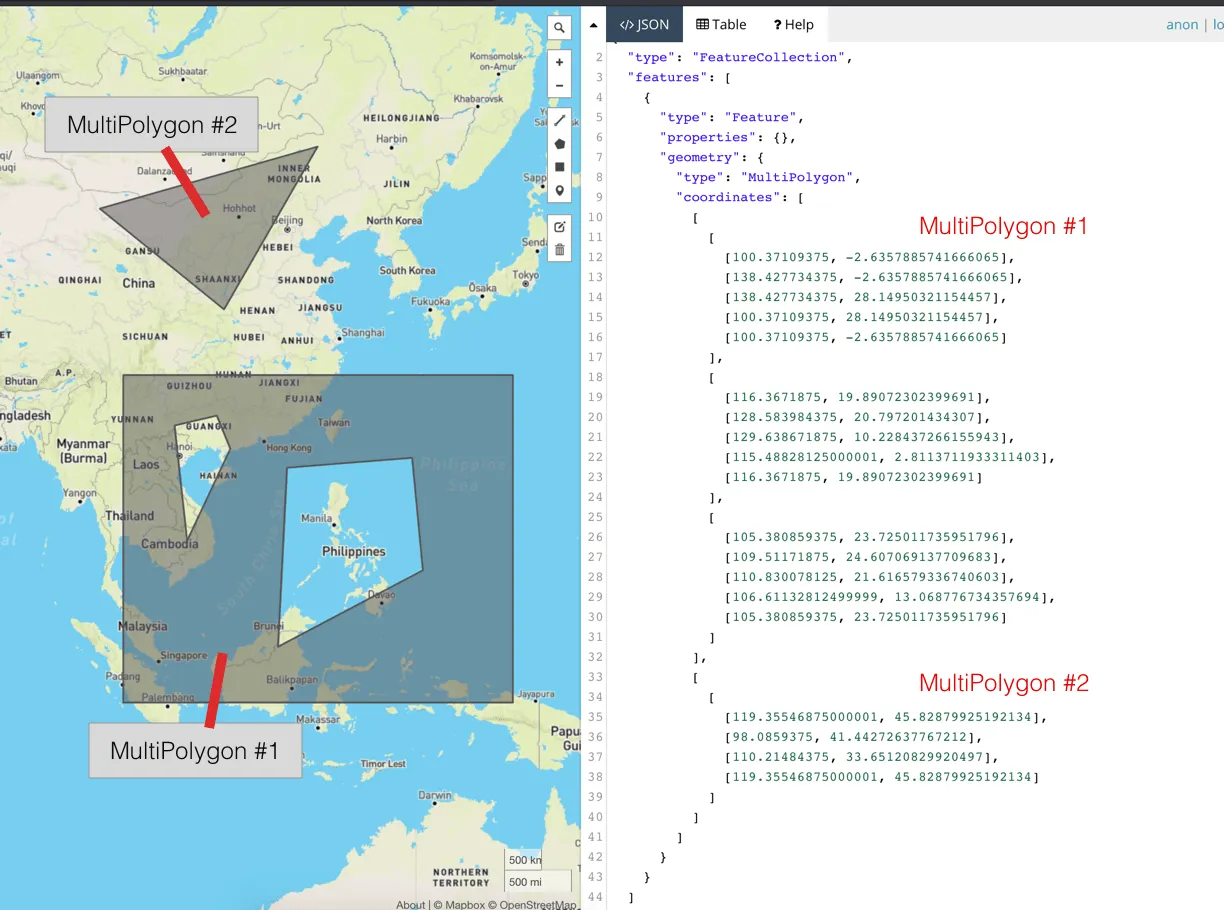
Task: Select the place marker tool
Action: (559, 190)
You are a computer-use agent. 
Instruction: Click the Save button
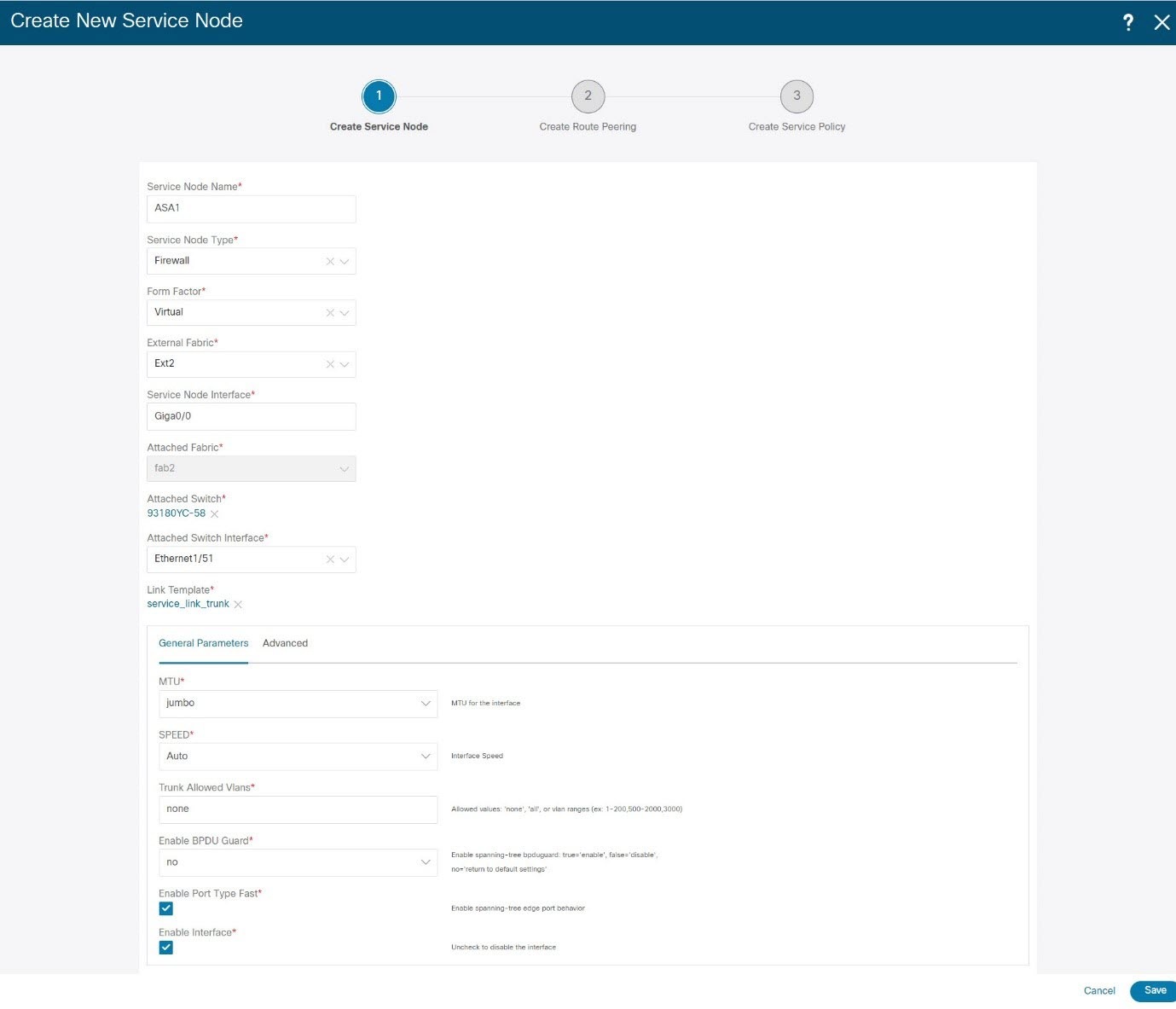click(1156, 990)
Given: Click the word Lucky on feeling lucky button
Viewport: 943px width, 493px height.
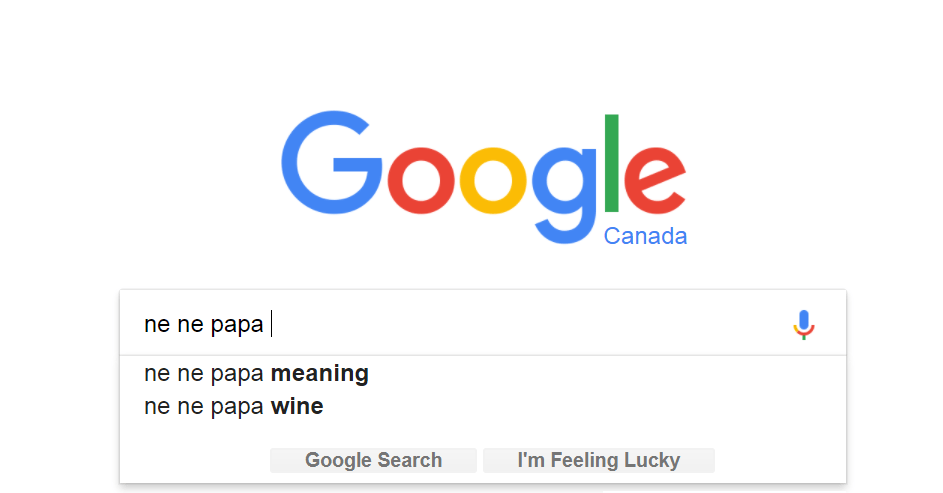Looking at the screenshot, I should click(652, 461).
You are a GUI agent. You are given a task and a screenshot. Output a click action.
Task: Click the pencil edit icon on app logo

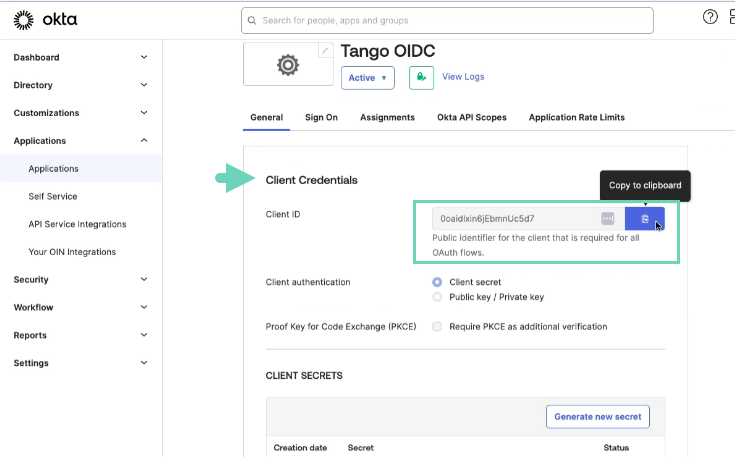point(324,50)
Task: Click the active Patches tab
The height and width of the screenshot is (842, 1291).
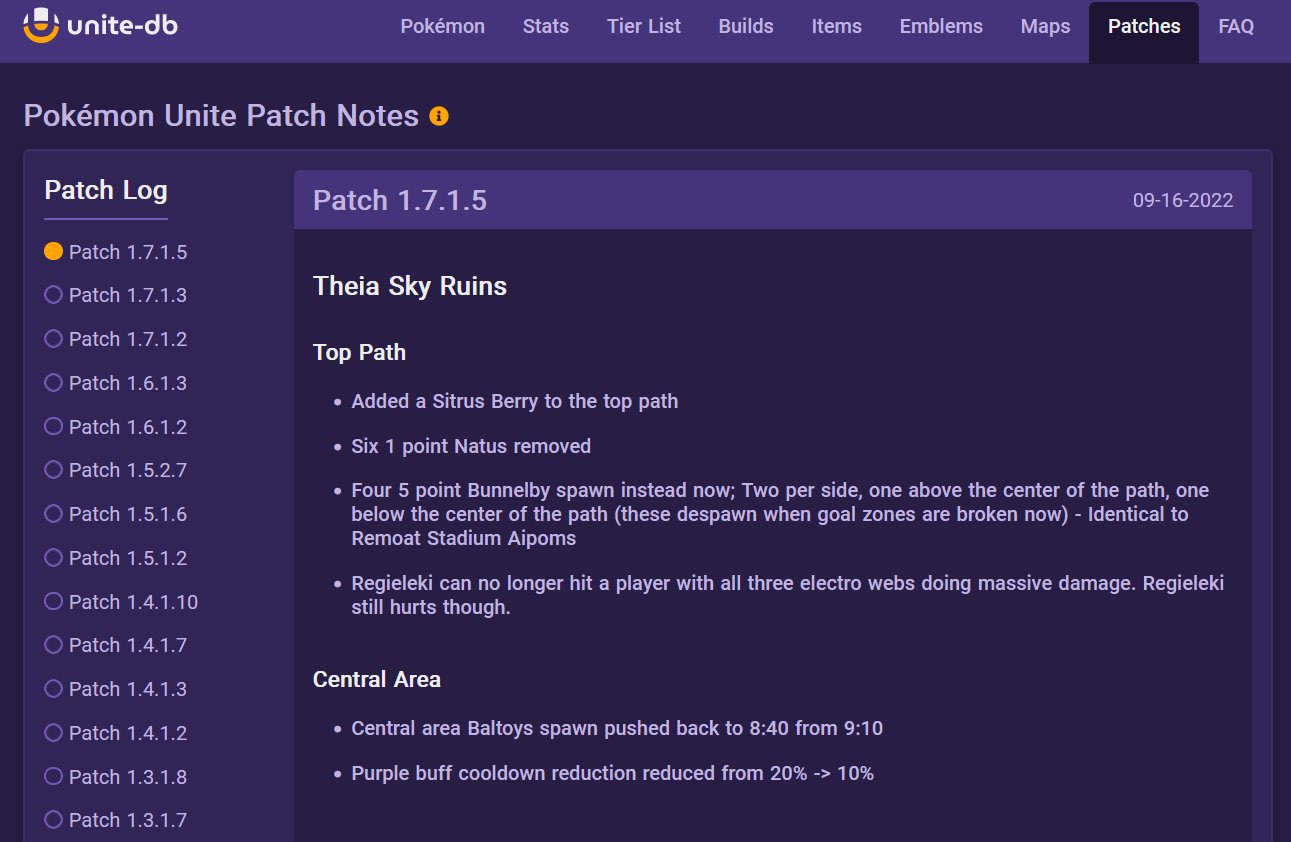Action: tap(1143, 27)
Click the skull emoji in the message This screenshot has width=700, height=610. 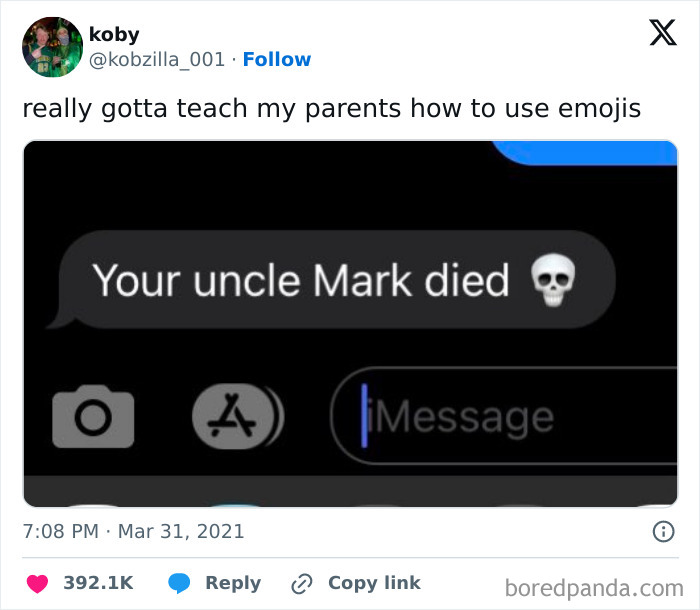pyautogui.click(x=552, y=282)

## [The problem]
Return all lines from the data above with "agent" in them.

## [Written answer]
You are a computer-use agent. 
You are a GUI agent. You are given a task and a screenshot. Output a click action.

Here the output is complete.